Ed Boyden

Ed Boyden is Y. Eva Tan Professor in Neurotechnology at MIT, professor of Biological Engineering and Brain and Cognitive Sciences at MIT’s Media Lab and McGovern Institute for Brain Research, and was recently selected to be an Investigator of the Howard Hughes Medical Institute (2018). He leads the Synthetic Neurobiology Group, which develops tools for analyzing and repairing complex biological systems such as the brain, and applies them systematically to reveal ground truth principles of biological function as well as to repair these systems. These technologies include expansion microscopy, which enables complex biological systems to be imaged with nanoscale precision; optogenetic tools, which enable the activation and silencing of neural activity with light; robotic methods for directed evolution that are yielding new synthetic biology reagents for dynamic imaging of physiological signals, such as neural voltage; novel methods of noninvasive focal brain stimulation; and new methods of nanofabrication using shrinking of patterned materials to create nanostructures with ordinary lab equipment. He co-directs the MIT Center for Neurobiological Engineering, which aims to develop new tools to accelerate neuroscience progress.

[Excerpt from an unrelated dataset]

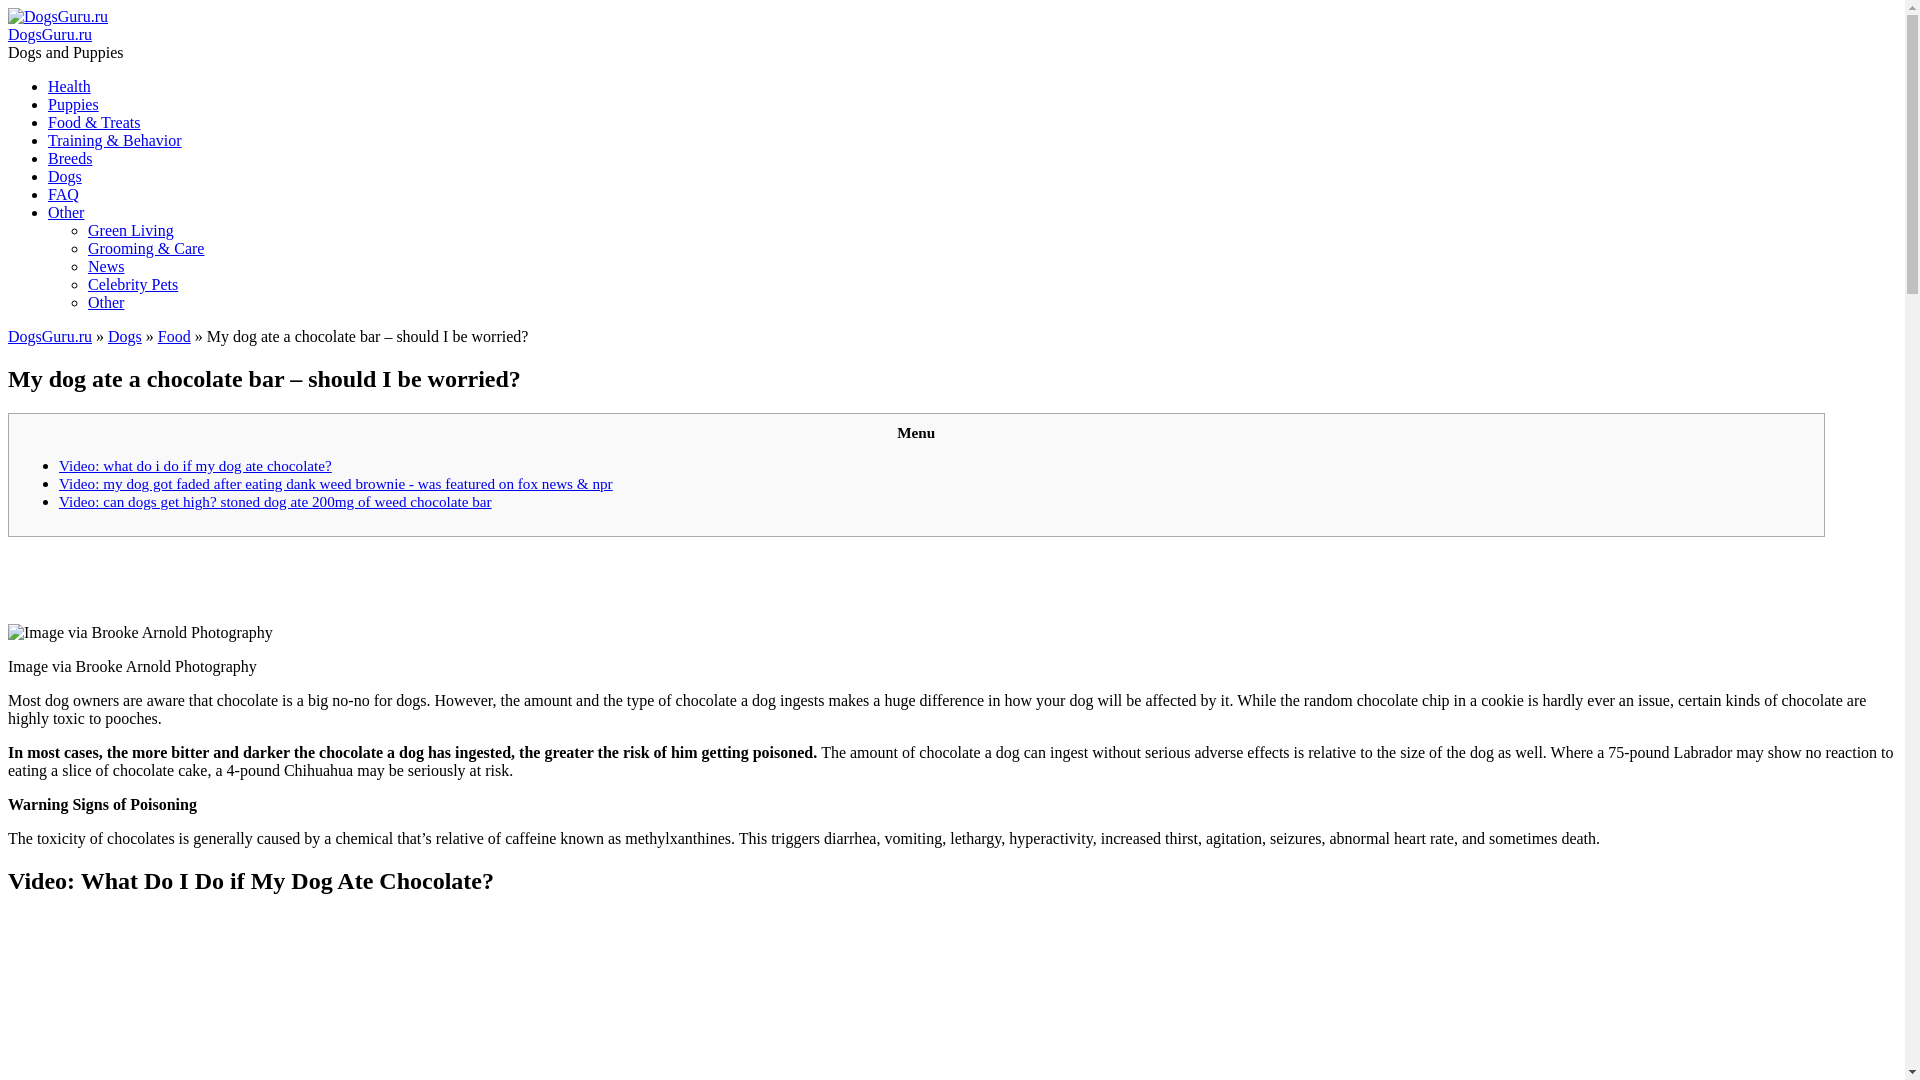 The width and height of the screenshot is (1920, 1080). I want to click on Video: what do i do if my dog ate chocolate?, so click(196, 465).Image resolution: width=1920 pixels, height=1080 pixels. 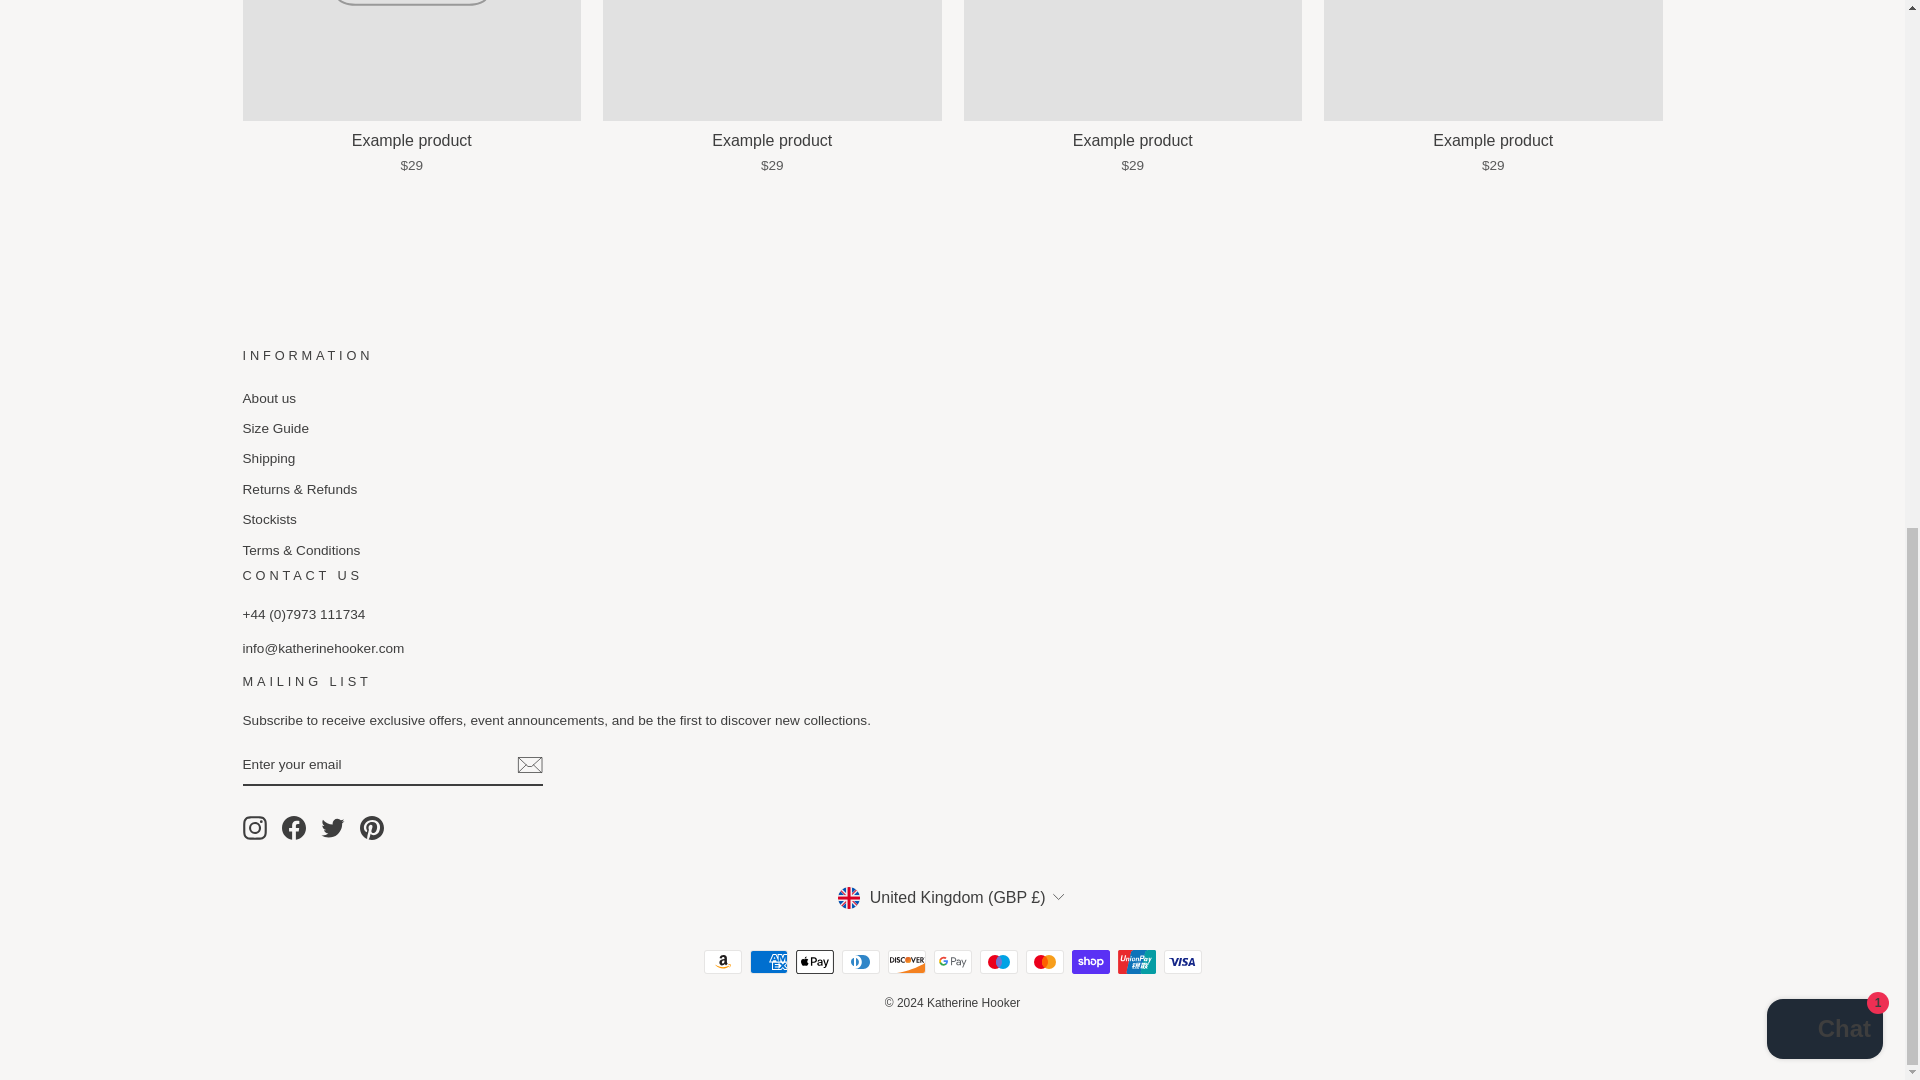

Dr. Boyden will be leading a discussion on Optical Tools for Analyzing and Repairing Complex Biological Systems. Understanding and repairing complex biological systems, such as the brain, requires new technologies that enable such systems to be observed and controlled with great precision, across extended spatial and temporal scales.  He and his team are discovering new molecular principles that are leading to such technologies.  For example, they recently discovered that it was possible to physically magnify biological specimens manyfold, in an even way, by embedding them in dense swellable polymers, mechanically homogenizing the specimens, and then adding water to isotropically swell the specimens.  In this method, which they call expansion microscopy (ExM), they enable scalable, inexpensive diffraction-limited microscopes to do large-volume nanoscopy, in a multiplexed fashion – important, for example, for brain mapping.  As another example, they discovered that microbial opsins, genetically expressed in neurons, could enable their electrical activities to be precisely driven or silenced in response to millisecond timescale pulses of light.  These tools, called optogenetic tools, are enabling causal assessment of the contribution of defined neurons to behaviors and pathologies in a wide variety of basic science settings.  Finally, they have developed new methods of directed evolution, and discovered mutant forms of optogenetic tools that enable precision fluorescent imaging of the high-speed voltage of neurons in the living brain.  They share all these tools freely, and aim to integrate the use of these tools so as to lead to comprehensive understandings of neural circuits.